As important as it is to keep your pitchers healthy ("It's not the best rotation that wins, it's the healthiest rotation," a lot of managers like to say), it's every bit as important to have viable options when a starter gets hurt or fails.
The Rangers filled one hole in the rotation by signing Roy Oswalt. The Diamondbacks were able to turn to top prospect Trevor Bauer when Joe Saunders was hurt. The Nationals have John Lannan stashed away at Triple-A Syracuse, either for their use or possibly to trade (now that he's pitching better than he did early in the year).
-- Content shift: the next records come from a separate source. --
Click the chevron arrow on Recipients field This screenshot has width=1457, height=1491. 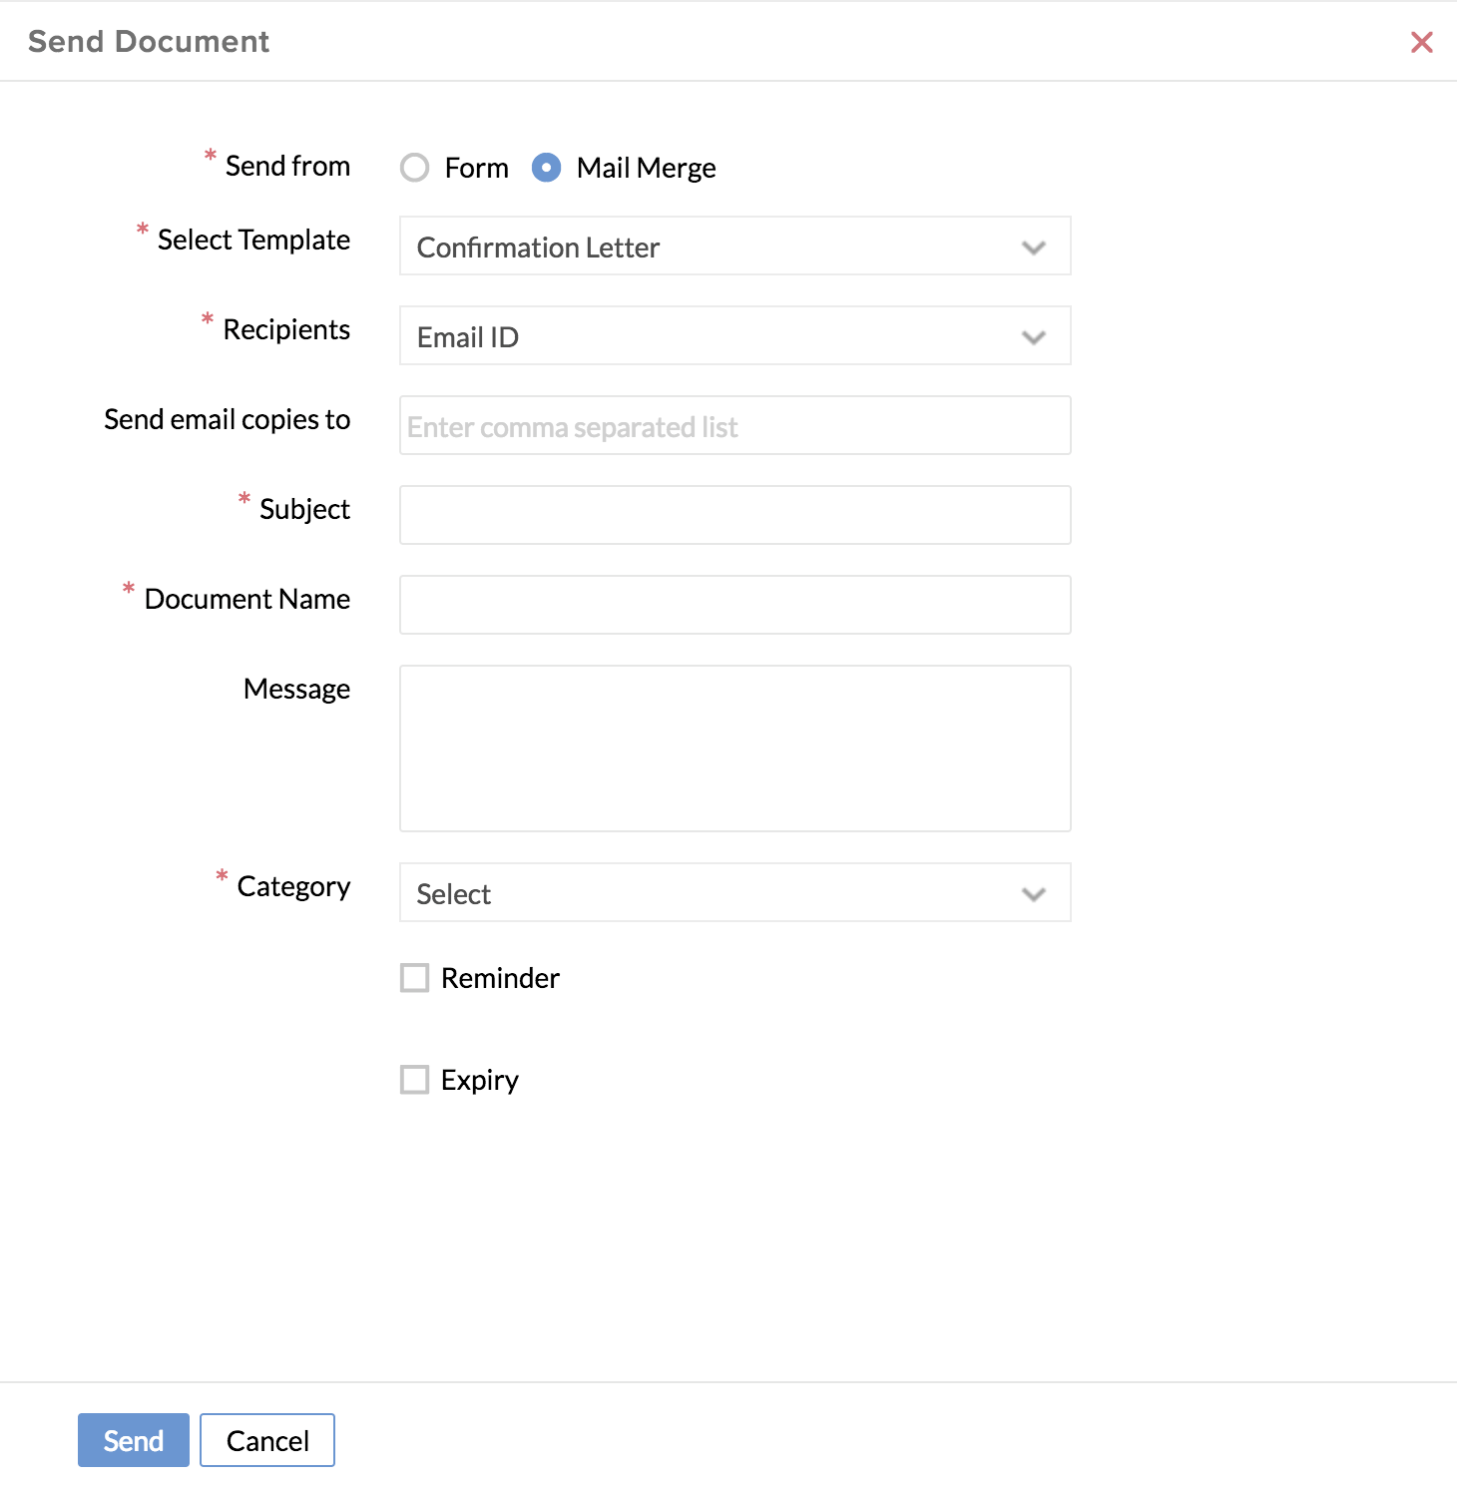[x=1034, y=337]
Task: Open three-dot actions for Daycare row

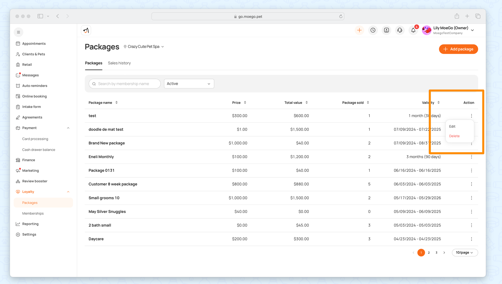Action: pyautogui.click(x=471, y=239)
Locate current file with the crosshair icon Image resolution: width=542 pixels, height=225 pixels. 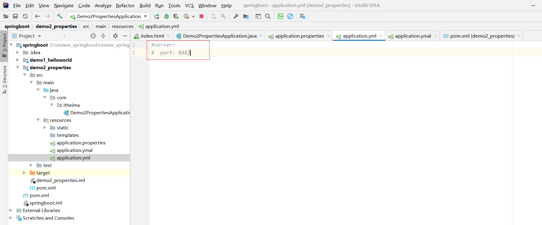click(93, 36)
Eventually, some contender will be able to trade for Ryan Dempster or Matt Garza, and perhaps for Zack Greinke or Shaun Marcum, as well. Perhaps even Cole Hamels will be available, although it's still hard to imagine the Phillies as true sellers.
But the point is the same. You almost never win a pennant with just five starters, no matter how much we focus on the starting five every spring.
Next spring, I promise, I'm not asking about a team's fifth starter. I'm asking about the eighth, or the ninth.
On to 3 to Watch:
1. The Yankees lost two starters in one day, with CC Sabathia going on the disabled list with a groin strain, and Andy Pettitte suffering a broken leg on a line drive. They brought Freddy Garcia back from the bullpen to fill one spot, and called up Adam Warren to start in White Sox at Yankees, Friday night (7:05 ET) at Yankee Stadium. What's interesting is that Quintana, who will start for the White Sox, spent last year with the Yankees' Class A Tampa team. He's with the White Sox only because the Yankees considered him "a fringy prospect," as general manager Brian Cashman told the New York Post, and they allowed him to become a free agent rather than put him on the 40-man roster. "It was a numbers game, but right now it does not look like a good decision," Cashman said. If Quintana pitches well Friday and Warren doesn't, it will look even worse.
2. Depth is important, but so is having a dependable ace. And Justin Verlander, whose next start comes in Tigers at Rays Friday night (7:10 ET) at Tropicana Field, is one of the most dependable (as well as being the best). Verlander leads the majors with 117 2/3 innings, and he's well on his way to a seventh straight season of 30-plus starts (and a sixth straight of 200-plus innings). Also notable on Verlander: Unlike last year, he'll line up perfectly for a start in the All-Star Game, if American League manager Ron Washington chooses him. Of course, Washington could also choose his Friday night mound opponent, because Rays left-hander David Price is 10-4 with a 2.95 ERA.
3. The showdown series in the National League East this weekend was supposed to be Phillies-Marlins, and the great pitching matchup was supposed to be Cliff Lee vs. Josh Johnson on Friday night. Instead, the game to watch is Nationals at Braves, Sunday afternoon (1:35 ET) at Turner Field, when Gio Gonzalez faces Tim Hudson.